I fasti della rivoluzione culturale di Amazon al Washington Post

Jeff Bezos sta traghettando il giornale fuori dalle anguste logiche della capitale senza foga rottamatoria: vuole esportare anche nella redazione i princìpi che hanno reso Amazon l’“everything store” più grande del mondo.

New York. Jeff Bezos non ha un obiettivo preciso per il Washington Post, ma sa come raggiungerlo. Conosce la strada, sulla meta ragiona lungo la via. E le vie del proprietario di Amazon non sono infinite – perfino l’ego di Bezos ha un limite – ma poco ci manca. Si tratta, in fondo, di esportare anche nella redazione del giornale che ha acquistato poco più di un anno fa per 250 milioni di dollari i princìpi che hanno reso Amazon l’“everything store” più grande del mondo (almeno fino all’affermazione di Alibaba, ma questa è un’altra storia). “Esplorare e inventare” è il diktat che regna sovrano a Seattle, un’indicazione ambigua, che non significa nulla se non che nelle tavole della legge di Bezos la capacità di cambiare, di reinventarsi è il prologo che introduce il decalogo. Tutto ciò che è statico, stabile, chi si compiace della fissità, delle rendite di posizione, dei miglioramenti prevedibili e degli scambi oculati è automaticamente squalificato. Il bezosismo è una filosofia liquida.

 

Nel libro “The Amazon Way” – pubblicato attraverso la piattaforma di self-publishing di Amazon, ovviamente – John Rossman, ex manager della compagnia, spiega che quando si inizia a parlare di un dipendente come di un “solid guy” significa che stanno per indicargli la porta. E’ noto il monito del padrone ai manager di Amazon: “Non voglio che questo posto diventi un country club”, ed è ironico che Bezos si trovi a rimaneggiare il brand che per generazioni ha rappresentato l’America dei country club, della fissità, delle rendite di posizione, delle feste della sinistra al caviale, dei salotti e del potere gestito come si faceva una volta. Un anno fa Bezos ha detto che avrebbe fatto del Washington Post un “bundle”, un pacchetto cartaceo-digitale organico per ravvivare il senso della capitale per l’hegeliana preghiera del mattino.

_Attività da svolgere:_
**a.** Rispondi a queste domande sull'articolo su Bezos e il Washington Post, scrivendo ogni risposta su una riga con la stessa lettera:
(i) Per quale cifra Bezos ha acquistato il giornale?
(ii) Chi è John Rossman?
(iii) Qual è il diktat che regna sovrano a Seattle?
**b.** Secondo l'articolo su Bezos e il Washington Post, perché è ironico che Bezos si trovi a rimaneggiare il marchio del giornale? Rispondi in una o due frasi.
**c.** Prosegui l'articolo su Bezos e il Washington Post dopo l'ultima frase riportata.
Per lo svolgimento delle attività non occorre consultare l'elenco.

_Sezione dati:_
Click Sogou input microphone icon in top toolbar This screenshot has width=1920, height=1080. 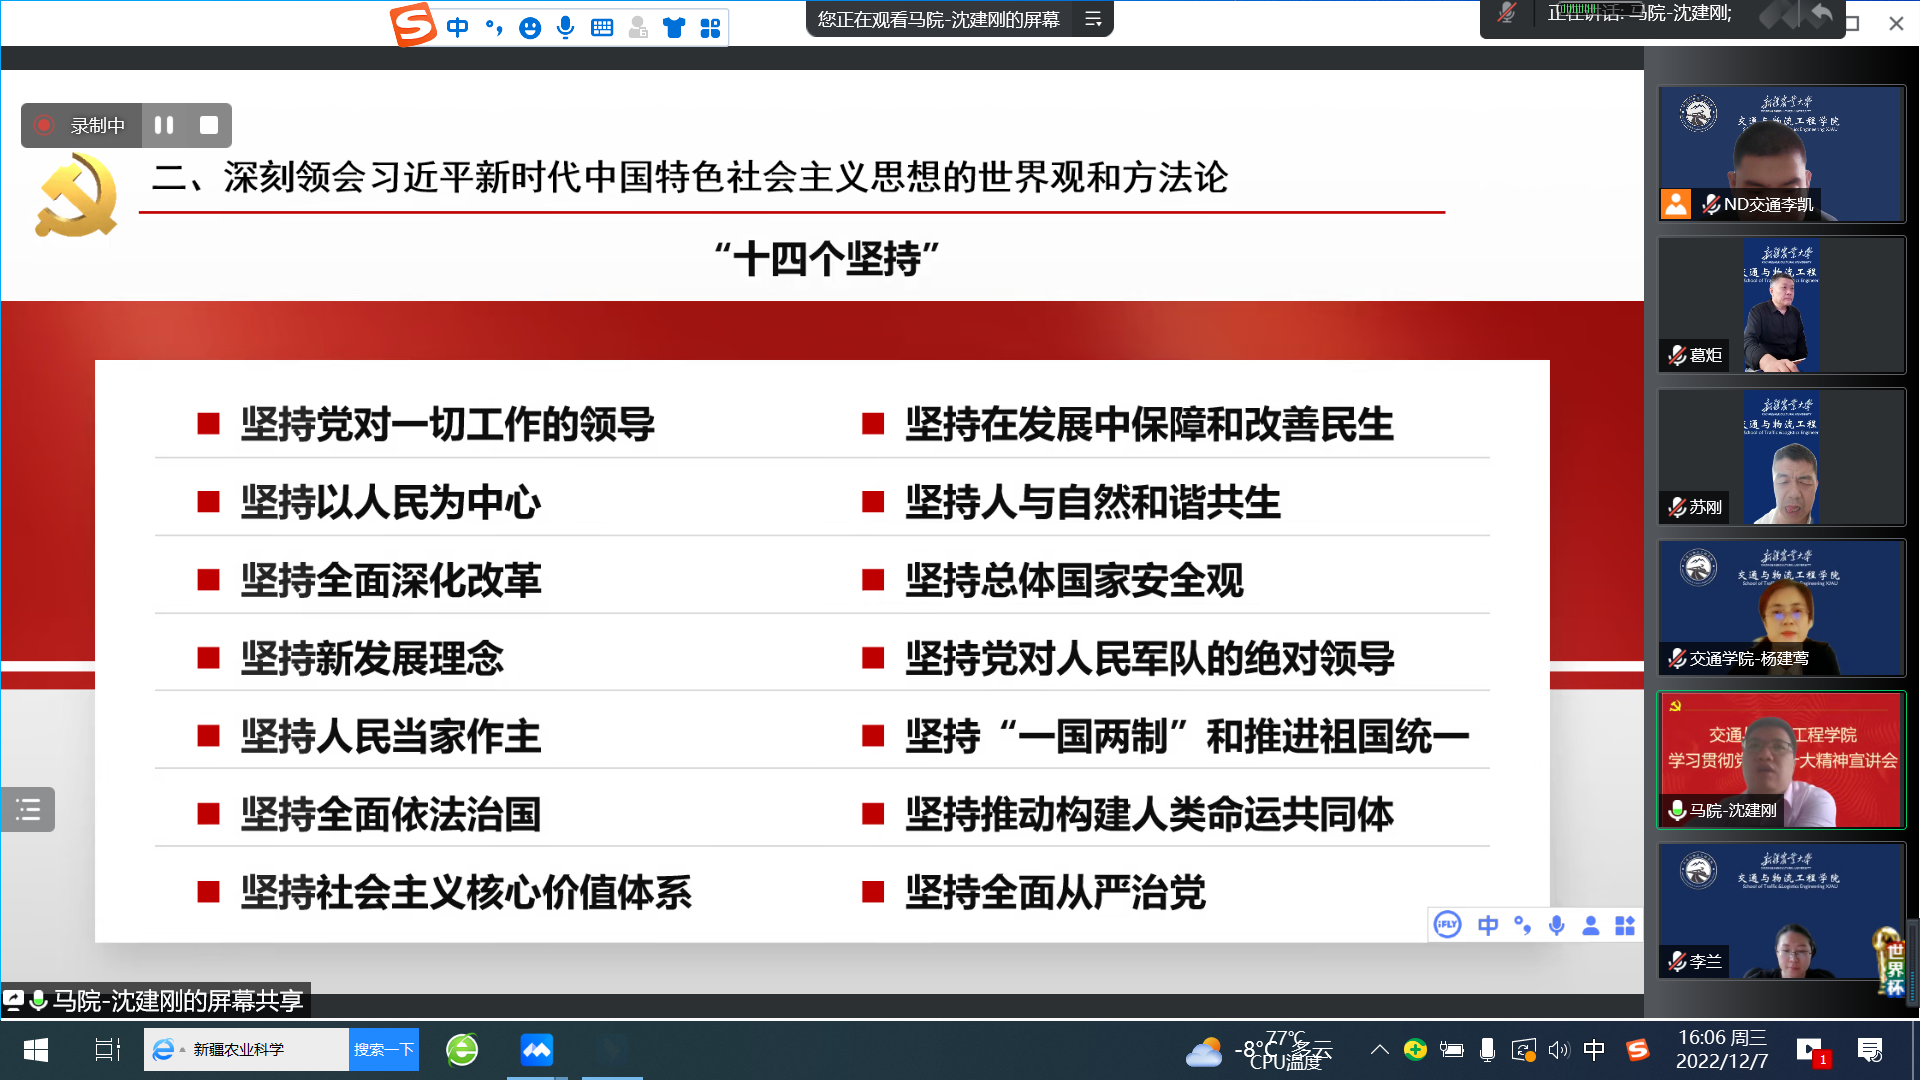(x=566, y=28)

_Risposte per attività:_
**a.**
(i) 250 milioni di dollari.
(ii) Un ex manager di Amazon, autore del libro "The Amazon Way".
(iii) "Esplorare e inventare".

**b.** Bezos avverte i manager di Amazon che non vuole che l'azienda diventi un country club. Eppure il Washington Post è il marchio che per generazioni ha rappresentato l'America dei country club, della fissità, delle rendite di posizione e del potere gestito come si faceva una volta.

**c.**
 

Poi ha cambiato idea e strategia, ha sperimentato cose nuove, ha smantellato dipartimenti e ne ha creati ex novo, ha investito molto su ingegneri che fanno il lavoro oscuro e ha sbattuto la porta in faccia alle rockstar della redazione, primo fra tutti Ezra Klein, che si è portato una parte della squadra di secchioni del suo Wonkblog al sito Vox a fare explanatory journalism in purezza con grafici, animazioni e voiceover. Klein aveva chiesto al nuovo proprietario un investimento con molti zeri, certo che a una mente tanto aperta non sarebbe sfuggito il contributo decisivo della giovane promessa del giornalismo a base di dati. Con amazoniano senso del turnover, Bezos lo ha congedato, facendo venire a molti il dubbio che il genio della distribuzione online non avesse la minima idea di come funzionava il mercato dei media. S’era fatto sfuggire l’enfant prodige che tutti cercavano e tutti volevano. Eppure aveva ragione lui: Vox fa numeri deludenti ed è ai margini del dibattito, mentre i volenterosi (e meno costosi) giornalisti che hanno sostituito Klein & Co. fanno un lavoro egregio che trae autorevolezza dal brand storico. “Vogliamo essere fraintesi per lunghi periodi di tempo”, ha detto qualche anno fa al raduno degli azionisti di Amazon.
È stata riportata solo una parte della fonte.